Thursday, June 12, 2014

Father's Day--A Time to Remember

 photo by unciepal/ flickr
We gathered from all over. We came to say goodbye to an old friend. For three years he had suffered and struggled. And now that his battle was finally over we gathered for his funeral.

The little church where he worshipped was packed with friends and loved ones. In the middle of the service his red-headed son moved to the pulpit. He took from his inside pocket a folded piece of paper, unfolded it, and began to read. "Man, he said, "would my father get a kick out of this. Me standing in a pulpit..."

The son told us that on the day he left home for the service twenty years ago, his father handed him a brand new briefcase.

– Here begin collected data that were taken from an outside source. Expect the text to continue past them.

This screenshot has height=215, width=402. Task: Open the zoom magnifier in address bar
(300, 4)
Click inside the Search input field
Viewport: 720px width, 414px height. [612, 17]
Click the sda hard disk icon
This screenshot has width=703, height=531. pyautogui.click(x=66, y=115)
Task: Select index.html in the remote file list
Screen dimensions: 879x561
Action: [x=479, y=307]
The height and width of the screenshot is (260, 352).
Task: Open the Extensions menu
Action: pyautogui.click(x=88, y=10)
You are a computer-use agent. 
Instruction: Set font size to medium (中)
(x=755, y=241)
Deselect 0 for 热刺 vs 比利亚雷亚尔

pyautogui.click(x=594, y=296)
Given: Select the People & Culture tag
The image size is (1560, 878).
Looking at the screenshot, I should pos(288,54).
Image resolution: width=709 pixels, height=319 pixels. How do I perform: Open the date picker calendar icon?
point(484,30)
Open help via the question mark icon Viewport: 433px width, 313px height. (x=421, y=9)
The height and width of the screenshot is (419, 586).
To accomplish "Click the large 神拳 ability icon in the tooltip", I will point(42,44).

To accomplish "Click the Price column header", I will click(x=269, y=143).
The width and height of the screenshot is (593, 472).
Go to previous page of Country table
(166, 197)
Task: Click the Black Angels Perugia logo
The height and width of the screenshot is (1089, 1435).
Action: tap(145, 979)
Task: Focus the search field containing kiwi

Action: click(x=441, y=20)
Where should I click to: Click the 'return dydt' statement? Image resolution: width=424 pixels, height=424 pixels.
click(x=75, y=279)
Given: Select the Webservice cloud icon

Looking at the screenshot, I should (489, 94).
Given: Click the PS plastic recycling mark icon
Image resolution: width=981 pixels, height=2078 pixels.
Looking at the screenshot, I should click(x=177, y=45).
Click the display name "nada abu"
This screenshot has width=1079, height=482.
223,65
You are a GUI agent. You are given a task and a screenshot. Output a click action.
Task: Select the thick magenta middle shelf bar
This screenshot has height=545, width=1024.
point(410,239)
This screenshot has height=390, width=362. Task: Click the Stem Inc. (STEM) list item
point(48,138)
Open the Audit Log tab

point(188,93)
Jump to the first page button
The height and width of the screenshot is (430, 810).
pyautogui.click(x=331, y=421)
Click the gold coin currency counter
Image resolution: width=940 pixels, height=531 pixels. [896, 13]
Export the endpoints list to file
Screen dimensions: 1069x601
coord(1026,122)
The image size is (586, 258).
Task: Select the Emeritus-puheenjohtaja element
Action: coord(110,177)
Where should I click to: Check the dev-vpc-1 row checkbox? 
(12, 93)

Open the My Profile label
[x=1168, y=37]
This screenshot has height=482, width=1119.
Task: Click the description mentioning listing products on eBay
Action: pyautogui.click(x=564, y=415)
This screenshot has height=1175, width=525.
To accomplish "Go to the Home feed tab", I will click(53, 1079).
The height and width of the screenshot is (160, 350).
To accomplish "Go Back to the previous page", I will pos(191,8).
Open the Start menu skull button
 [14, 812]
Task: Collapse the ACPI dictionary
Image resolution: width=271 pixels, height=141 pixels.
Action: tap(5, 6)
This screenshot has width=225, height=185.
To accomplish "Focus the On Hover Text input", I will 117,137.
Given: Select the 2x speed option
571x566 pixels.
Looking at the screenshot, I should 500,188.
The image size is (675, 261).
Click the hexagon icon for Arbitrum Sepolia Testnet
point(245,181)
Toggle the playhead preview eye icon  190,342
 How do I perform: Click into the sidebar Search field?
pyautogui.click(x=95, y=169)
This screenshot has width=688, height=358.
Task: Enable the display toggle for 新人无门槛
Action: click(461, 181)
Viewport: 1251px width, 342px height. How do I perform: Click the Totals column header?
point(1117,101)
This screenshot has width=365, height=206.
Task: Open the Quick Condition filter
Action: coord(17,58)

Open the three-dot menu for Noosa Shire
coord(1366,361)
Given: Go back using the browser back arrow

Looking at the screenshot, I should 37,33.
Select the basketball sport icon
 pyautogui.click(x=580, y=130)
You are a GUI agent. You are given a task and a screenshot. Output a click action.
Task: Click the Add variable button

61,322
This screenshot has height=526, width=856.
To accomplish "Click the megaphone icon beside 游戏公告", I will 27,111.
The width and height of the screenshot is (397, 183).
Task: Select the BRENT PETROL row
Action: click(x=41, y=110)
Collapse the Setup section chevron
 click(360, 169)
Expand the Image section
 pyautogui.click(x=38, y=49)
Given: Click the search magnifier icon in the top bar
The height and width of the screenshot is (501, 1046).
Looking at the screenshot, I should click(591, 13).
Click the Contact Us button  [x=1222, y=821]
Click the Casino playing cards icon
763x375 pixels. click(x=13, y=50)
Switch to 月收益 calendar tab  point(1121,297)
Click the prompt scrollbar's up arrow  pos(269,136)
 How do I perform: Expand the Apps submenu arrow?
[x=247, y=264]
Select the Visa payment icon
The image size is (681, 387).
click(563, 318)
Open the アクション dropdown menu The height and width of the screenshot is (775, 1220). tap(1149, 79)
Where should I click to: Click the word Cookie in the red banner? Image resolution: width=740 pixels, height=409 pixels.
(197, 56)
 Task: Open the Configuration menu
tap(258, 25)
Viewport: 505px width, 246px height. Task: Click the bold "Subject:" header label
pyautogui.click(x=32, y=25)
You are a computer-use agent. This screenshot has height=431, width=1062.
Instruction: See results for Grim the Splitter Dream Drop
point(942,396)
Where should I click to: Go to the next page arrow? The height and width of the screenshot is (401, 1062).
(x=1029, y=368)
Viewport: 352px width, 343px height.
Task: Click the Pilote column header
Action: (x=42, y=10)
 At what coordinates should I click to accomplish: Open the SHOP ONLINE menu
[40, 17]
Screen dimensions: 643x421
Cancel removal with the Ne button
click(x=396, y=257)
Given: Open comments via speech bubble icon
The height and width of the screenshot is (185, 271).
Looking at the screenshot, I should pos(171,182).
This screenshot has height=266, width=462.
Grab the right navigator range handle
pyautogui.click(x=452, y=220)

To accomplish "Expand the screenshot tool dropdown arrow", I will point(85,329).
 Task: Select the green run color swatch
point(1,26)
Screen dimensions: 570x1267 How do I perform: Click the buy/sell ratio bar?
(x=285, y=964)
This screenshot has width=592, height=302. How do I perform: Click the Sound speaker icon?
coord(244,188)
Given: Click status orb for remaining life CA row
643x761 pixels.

Inside was a handwritten note that read: "Dear Son, I wish you Godspeed. Always remember God's grace is sufficient. Love, Daddy."

Only as his father lay dying did the Father confess to his son that the day he left home had been the hardest day of his life. He told him that he was so upset that he couldn't go to work--and he never missed work. The boy confessed that he had cried all the way home to California.

But on that day of saying good-bye the son remembered a gift and a note. He remembered that his father loved him wherever he went and whatever he did. He also remembered that benediction the father had tucked away in his new briefcase. "God's grace is sufficient."

The tall handsome man standing behind the pulpit reminded all of us that gathered for the funeral that he had found his father's words to be true. He told us there had been hard times and disappointments, heartbreak and dead-end streets. But he reminded us that his father's words kept coming back when he most needed them: "God's grace is sufficient." The boy had stitched these words into his own life's experiences and found them to be true.

I have often wondered what words I have given my own two redheads. What father-to-child advice have I indirectly, and sometimes, directly given along the way?

Despite my failures as a father, I hope they know they are loved with a fierce love that I will carry all the way to the end. I hope they know how very proud I am of who they are. I hope they know the great joy they have brought me. A joy I cannot even imagine being without.  And I hope they also know there is embedded at the heart of life itself a grace that is not only amazing, as the old song goes. But that same grace will be sufficient at every turn. On this Father's Day--this is my hope.